*** TEXT BLOCK Section Begins ***

A prospective study of circulating mutant KRAS2 in the serum of patients with colorectal neoplasia: strong prognostic indicator in postoperative follow up

Abstract

Background and aims: Mutant tumour derived DNA has been detected in the sera of colorectal cancer patients. We investigated if mutant serum KRAS2 was detectable preoperatively in a large group of patients with colorectal neoplasia. A prospective study of 94 patients who underwent putative curative resection for colorectal carcinoma (CRC) was performed to ascertain if serum mutant KRAS2 could be used postoperatively as a disease marker.

Methods: Preoperative sera from 78 patients were analysed (group A). Sera from 94 patients were obtained three monthly for up to three years during the postoperative period (group B). Codon 12 and 13 KRAS2 mutations were analysed in matched tumour and serum samples.

Results: In the preoperative group (group A), KRAS2 mutation was found in 41/78 (53%) tumours and in 32/78 (41%) preoperative sera. Of 41 tumour KRAS2 mutation positive cases, 31/41 (76%) had an identical serum mutation detectable. In group B, the postoperative follow up group, 60/94 cases were primary tumour KRAS2 mutation positive. Of these 60, 16/60 (27%) became persistently serum mutant KRAS2 positive postoperatively. Ten of 16 (63%) of these developed a recurrence compared with only 1/44 (2%) patients who remained serum mutant negative (odds ratio 71.7 (95% confidence interval 7.7-663.9; p=0.0000). None of 34 tumour mutation negative cases became serum mutant KRAS2 positive postoperatively, despite recurrence in 9/34 patients. The relative hazard of disease recurrence in postoperative serum mutant KRAS2 positive patients was 6.37 (2.26-18.0; p=0.000).

*** TEXT BLOCK Section Ends ***
*** LISTED RECORDS Section Begins ***

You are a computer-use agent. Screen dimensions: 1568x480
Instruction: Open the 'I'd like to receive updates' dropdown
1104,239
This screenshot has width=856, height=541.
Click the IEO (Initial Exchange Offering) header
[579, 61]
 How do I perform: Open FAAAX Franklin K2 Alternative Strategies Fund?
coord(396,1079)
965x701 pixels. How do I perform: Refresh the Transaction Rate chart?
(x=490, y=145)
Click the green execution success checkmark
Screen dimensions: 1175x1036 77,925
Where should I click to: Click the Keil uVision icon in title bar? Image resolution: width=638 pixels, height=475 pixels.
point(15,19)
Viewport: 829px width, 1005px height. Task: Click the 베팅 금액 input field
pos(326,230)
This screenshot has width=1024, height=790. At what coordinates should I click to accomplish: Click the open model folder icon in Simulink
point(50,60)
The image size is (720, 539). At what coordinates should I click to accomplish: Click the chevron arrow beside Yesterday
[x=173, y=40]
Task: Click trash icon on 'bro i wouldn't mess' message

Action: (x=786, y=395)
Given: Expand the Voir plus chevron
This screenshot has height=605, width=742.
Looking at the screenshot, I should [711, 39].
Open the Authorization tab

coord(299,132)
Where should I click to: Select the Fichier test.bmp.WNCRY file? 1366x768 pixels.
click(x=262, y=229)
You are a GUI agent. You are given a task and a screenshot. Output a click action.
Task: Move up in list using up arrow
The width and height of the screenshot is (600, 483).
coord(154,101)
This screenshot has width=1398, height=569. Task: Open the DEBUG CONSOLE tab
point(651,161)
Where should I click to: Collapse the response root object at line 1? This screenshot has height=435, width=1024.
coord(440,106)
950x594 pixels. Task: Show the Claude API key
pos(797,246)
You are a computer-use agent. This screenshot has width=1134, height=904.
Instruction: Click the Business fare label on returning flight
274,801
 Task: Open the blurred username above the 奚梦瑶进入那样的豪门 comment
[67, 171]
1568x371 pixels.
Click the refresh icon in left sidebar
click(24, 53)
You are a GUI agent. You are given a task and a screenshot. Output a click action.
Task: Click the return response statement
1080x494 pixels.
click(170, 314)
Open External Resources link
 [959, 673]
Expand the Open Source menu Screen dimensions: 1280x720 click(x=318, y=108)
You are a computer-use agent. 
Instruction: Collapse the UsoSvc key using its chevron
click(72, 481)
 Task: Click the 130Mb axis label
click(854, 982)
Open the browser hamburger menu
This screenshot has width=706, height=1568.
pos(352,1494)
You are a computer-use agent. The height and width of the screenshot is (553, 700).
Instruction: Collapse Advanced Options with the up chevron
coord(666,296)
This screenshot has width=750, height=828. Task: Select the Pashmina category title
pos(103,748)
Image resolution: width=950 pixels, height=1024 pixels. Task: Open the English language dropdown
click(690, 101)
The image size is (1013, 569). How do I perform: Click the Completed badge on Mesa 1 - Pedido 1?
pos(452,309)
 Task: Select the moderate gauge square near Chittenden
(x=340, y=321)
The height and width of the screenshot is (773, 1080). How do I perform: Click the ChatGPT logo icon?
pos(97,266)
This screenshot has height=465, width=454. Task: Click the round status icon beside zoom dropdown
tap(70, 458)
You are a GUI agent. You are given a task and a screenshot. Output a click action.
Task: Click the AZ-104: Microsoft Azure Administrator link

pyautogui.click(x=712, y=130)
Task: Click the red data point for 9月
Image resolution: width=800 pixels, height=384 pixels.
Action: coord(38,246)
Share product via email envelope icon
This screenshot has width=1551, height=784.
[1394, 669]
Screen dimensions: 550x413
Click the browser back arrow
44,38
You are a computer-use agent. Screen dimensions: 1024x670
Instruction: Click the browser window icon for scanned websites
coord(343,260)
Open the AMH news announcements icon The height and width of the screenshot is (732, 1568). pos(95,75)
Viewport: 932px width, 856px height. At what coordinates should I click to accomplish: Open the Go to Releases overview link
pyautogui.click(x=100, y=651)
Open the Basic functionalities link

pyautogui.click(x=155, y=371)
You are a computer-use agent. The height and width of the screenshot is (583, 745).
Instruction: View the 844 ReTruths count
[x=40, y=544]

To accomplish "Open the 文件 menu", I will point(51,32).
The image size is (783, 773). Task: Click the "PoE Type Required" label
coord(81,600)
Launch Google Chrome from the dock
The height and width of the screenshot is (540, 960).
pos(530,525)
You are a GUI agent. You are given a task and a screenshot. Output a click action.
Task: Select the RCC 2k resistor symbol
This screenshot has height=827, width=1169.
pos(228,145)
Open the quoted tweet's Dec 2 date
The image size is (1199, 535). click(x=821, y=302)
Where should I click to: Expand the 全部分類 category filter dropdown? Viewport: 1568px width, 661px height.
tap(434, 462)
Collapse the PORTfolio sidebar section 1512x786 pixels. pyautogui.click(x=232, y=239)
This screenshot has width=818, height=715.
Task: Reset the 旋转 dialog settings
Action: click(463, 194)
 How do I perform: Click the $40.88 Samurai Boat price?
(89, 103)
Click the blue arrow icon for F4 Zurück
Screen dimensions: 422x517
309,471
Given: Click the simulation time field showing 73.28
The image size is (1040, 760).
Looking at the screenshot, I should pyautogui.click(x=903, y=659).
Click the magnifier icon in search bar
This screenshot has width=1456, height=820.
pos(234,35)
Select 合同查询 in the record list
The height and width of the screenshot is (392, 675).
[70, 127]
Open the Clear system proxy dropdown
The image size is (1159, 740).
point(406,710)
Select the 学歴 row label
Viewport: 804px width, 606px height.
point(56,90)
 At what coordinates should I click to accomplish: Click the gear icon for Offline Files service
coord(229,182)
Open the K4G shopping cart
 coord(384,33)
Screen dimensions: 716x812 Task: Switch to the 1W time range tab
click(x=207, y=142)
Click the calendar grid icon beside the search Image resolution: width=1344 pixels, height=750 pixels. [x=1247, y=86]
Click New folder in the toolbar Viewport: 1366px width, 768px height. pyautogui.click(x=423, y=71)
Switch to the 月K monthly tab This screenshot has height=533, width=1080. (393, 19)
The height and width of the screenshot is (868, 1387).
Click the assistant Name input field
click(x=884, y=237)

*** LISTED RECORDS Section Ends ***

--- EXERCISE INSTRUCTIONS ---
Extend the abstract on serum mutant KRAS2 in colorectal neoplasia, beginning immediately after its final sentence.

--- OUTPUT OF THE EXERCISE ---
Conclusions: Serum mutant KRAS2 can be detected preoperatively in all stages of colorectal neoplasia. Postoperatively, serum mutant KRAS2 is a strong predictor of disease recurrence, stronger even than Dukes' stage of disease, and thus shows potential for use in clinical practice as a marker of preclinical disease recurrence.

Figure 1

Representative results of sequencing of the region flanking codon 12 and 13 of the first exon of the k-ras gene. Mutant bands are indicated by arrows. Part (A): (A) Tumour DNA from Dukes' B case P1, with a codon 12 cysteine mutation. (B) Preoperative serum from case P1, showing an identical codon 12 cysteine mutation. (C) Tumour DNA from Dukes' C case P2, showing a codon 13 aspartate mutation. (D) Preoperative serum from case P2, with the mutation matching that of the primary tumour. (E) Tumour DNA from Dukes' A case P3 showing a double aspartate mutation in both codons 12 and 13. (F) Preoperative serum DNA from case P3 showing mutant codons 12 and 13, identical to that found in the tumour. Part (B): (A) Tumour DNA from Dukes' C case P4, with a codon 13 aspartate mutation. (B) Postoperative serum from case P4, with an identical codon 13 aspartate mutation. (C) Tumour DNA from Dukes' C case P5, with a codon 13 aspartate mutation. (D) Postoperative serum DNA from case P5, with a matched aspartate mutation to that in the tumour. (E) Tumour DNA from Dukes' B case P6, with a codon 12 valine mutation. (F) Postoperative serum DNA from case P6, with a codon 12 mutation, identical to that in the tumour.

Figure 2

Graphical representation of the outcome of all patients in group B according to tumour and serum KRAS2 mutation status. These results are presented in tabular form in table 4 ▶.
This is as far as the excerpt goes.